Language of document :

Action brought on 13 June 2017 – Qualcomm and Qualcomm Europe v Commission

(Case T-371/17)

Language of the case: English

Parties

Applicants: Qualcomm, Inc. (San Diego, California, United States), Qualcomm Europe, Inc. (San Diego) (represented by: M. Pinto de Lemos Fermiano Rato and M. Davilla, lawyers)

Defendant: European Commission

Form of order sought

The applicants claim that the Court should:

annul decision C(2017) 2258 final of the European Commission, of 31 March 2017, relating to a proceeding pursuant to Article 18(3) and to Article 24(1)(d) of Council Regulation No 1/2003 in Case AT.39711 – Qualcomm (predation); and

order the European Commission to pay the costs.

Pleas in law and main arguments

In support of the action, the applicants rely on six pleas in law.

First plea in law, alleging that the contested decision infringes the principle of necessity

The applicants first put forward that the contested decision exceeds the narrow scope of the Commission’s investigation as that scope was defined in the Statement of Objections (“SO”), the Oral Hearing, the State-of-Play meeting, and in previous requests for information (“RFI’s”), both in terms of duration of the alleged abuse and potential theories of harm being pursued by the Commission.

They further allege that the far-reaching questions contained in the contested decision cannot be characterised as follow-up questions that would merely seek clarifications in relation to arguments made by them in the SO response and during the Oral Hearing, but as entirely new, unwarranted requests.

Further, according to the applicants, the contested decision seeks to follow-up on points that concern their responses to RFIs adopted, in some instances, more than five years ago, and pertaining to facts that occurred ten years or more ago. The applicants claim that, were the additional information now requested truly necessary for the Commission to pursue its investigation, they would legitimately have expected that he Commission would at the very least have sought such information and clarifications prior to the SO’s adoption in December 2015, and not in early 2017.

Further, according to the applicants, the contested decision requests them to perform a significant amount of work on behalf of the Commission, including processing data to be provided in a specific format.

Finally, the applicants put forward that the Commission cannot impose, under the threat of fines, a burden seemingly designed to allow the applicants to substantiate arguments made by them in the SO Response.

Second plea in law, alleging that the contested decision infringes the principle of proportionality

The applicants put forward that the information the contested decision seeks to obtain from them is unwarranted, far-reaching and extremely burdensome to collect or to compile. According to the applicants, the contested decision requires them to collect vast amounts of information that they do not collect and store in a systematic way in the ordinary course of business and undertake a very significant amount of work on the Commission’s behalf.

The applicants further put forward that the periodic penalty payments foreseen in the contested decision should the applicants fail to provide such information within specified time-limits are unwarranted, and the time-limits set are unreasonable.
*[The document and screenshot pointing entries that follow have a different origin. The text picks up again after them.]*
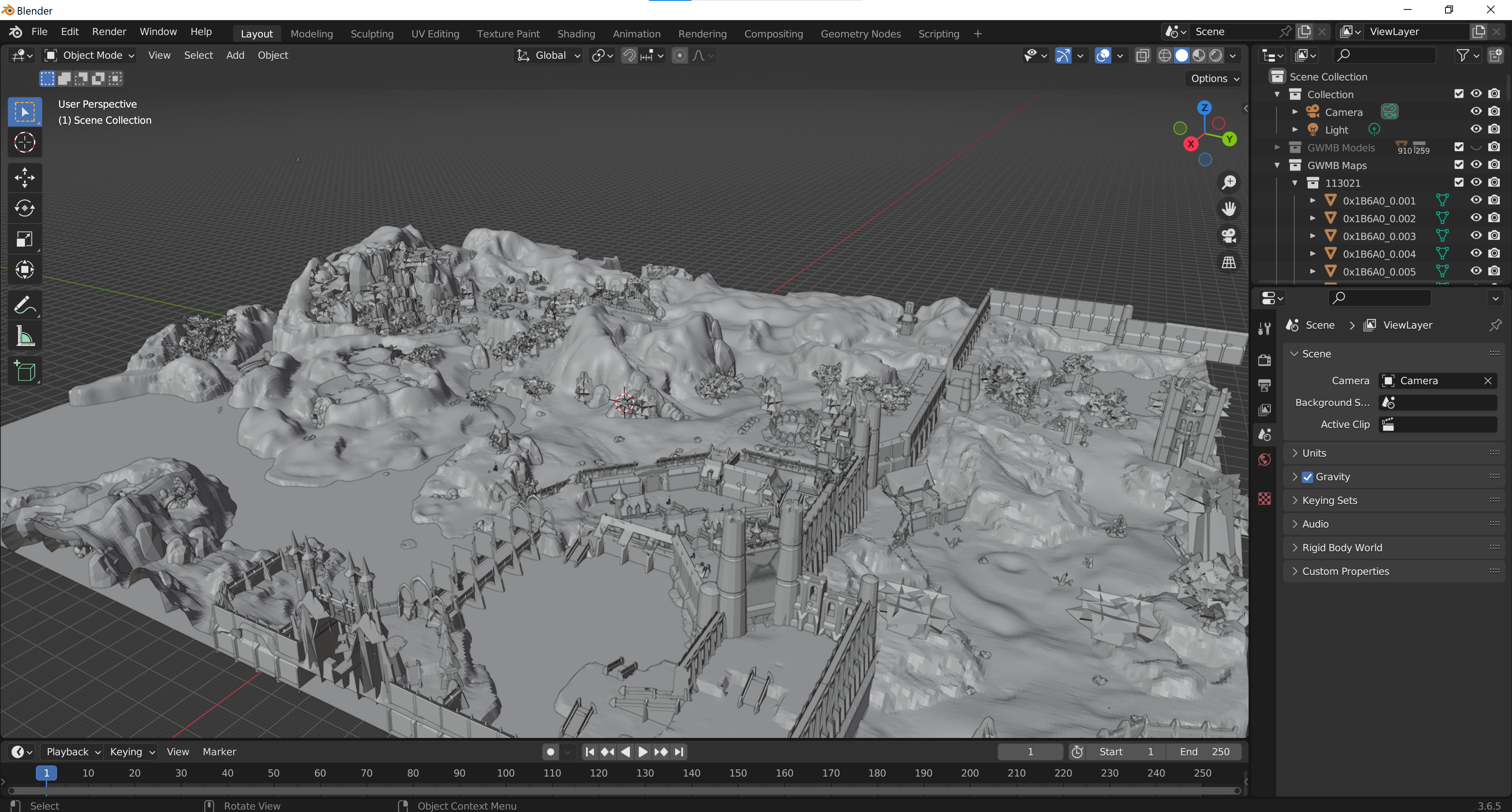Screen dimensions: 1512x812
Task: Enable wireframe viewport shading
Action: pos(1165,55)
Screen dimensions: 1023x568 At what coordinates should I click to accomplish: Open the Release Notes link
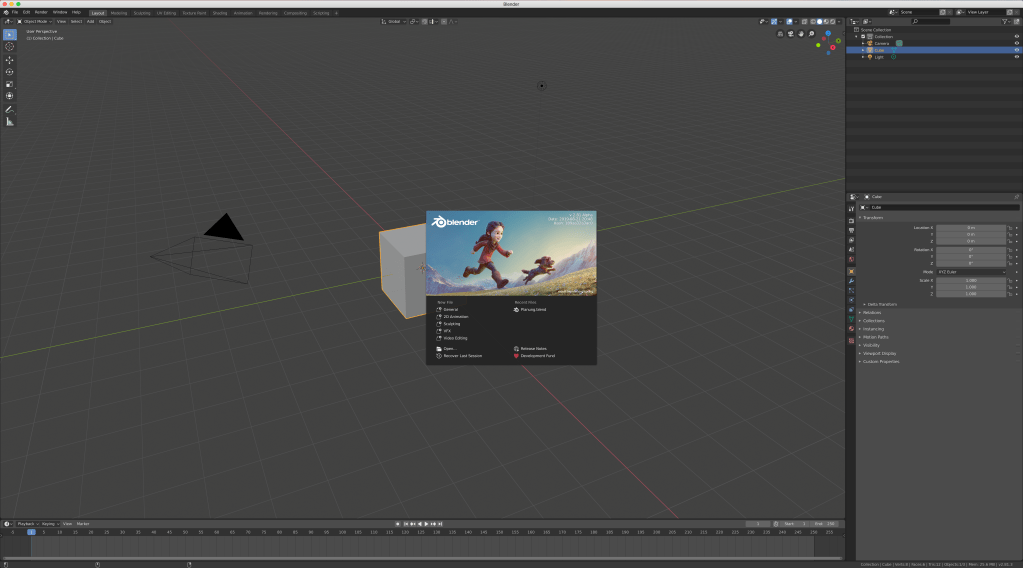pyautogui.click(x=533, y=348)
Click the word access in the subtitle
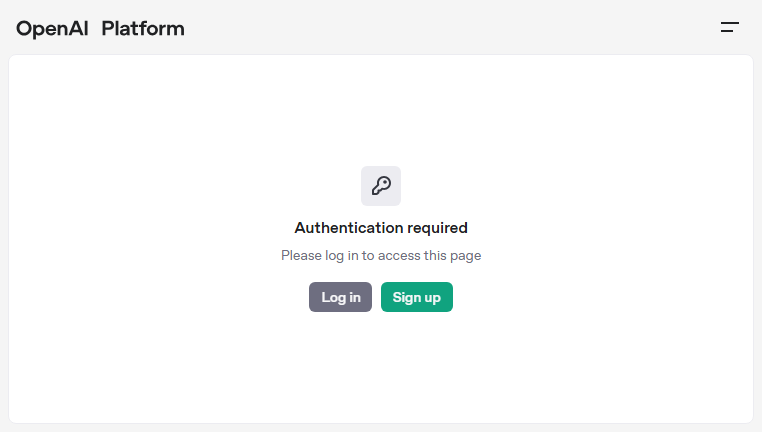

Third plea in law, alleging that the contested decision lacks adequate reasoning

The applicants put forward that in a number of instances, the contested decision provides unconvincing, unclear, vague and inadequate reasons which fail to justify the Commission’s over-reaching and unnecessary requests for information. According to the applicants, in other instances, the contested decision does not provide any reasons at all. The applicants thus claim that they cannot understand the reasons why the requested information is necessary for the Commission to conduct its investigation.

Fourth plea in law, alleging that the war decision seeks to perpetrate an undue reversal burden of proof

The applicants put forward that the contested decision seeks to reverse the burden of proof and effectively “outsource” to the applicants the building of a case against them. In particular, the contested decision requests that the applicants verify, on the Commission’s behalf, the applicants’ accounting data entries, even though such data has been diligently audited by external controllers. Similarly, so the applicants state, the contested decision asks the applicants to prove that it has conducted its business in accordance with the law.

Fifth plea in law, alleging that the contested decision infringes the right to avoid self-incrimination

The applicants put forward that the contested decision requires them to provide “information” that cannot legitimately be considered as consisting of facts or documents, but which consists instead of calculations, details and codes, hypothetical prices, and analyses and interpretations of historical assumptions made several years ago.

The applicants further put forward that the contested decision requires them to demonstrate that they have proactively taken measures to comply with EU competition rules.

Sixth plea in law, alleging that the contested decision infringes the principle of sound administration

According to the applicants, the timing of adoption, content and context of the contested decision raise serious concerns of mal-administration, prosecutorial basis, and harassment and they suggest that the Commission is abusing its broad investigatory powers in an attempt to conceal its failure to establish the alleged infringement after more than seven years of investigation.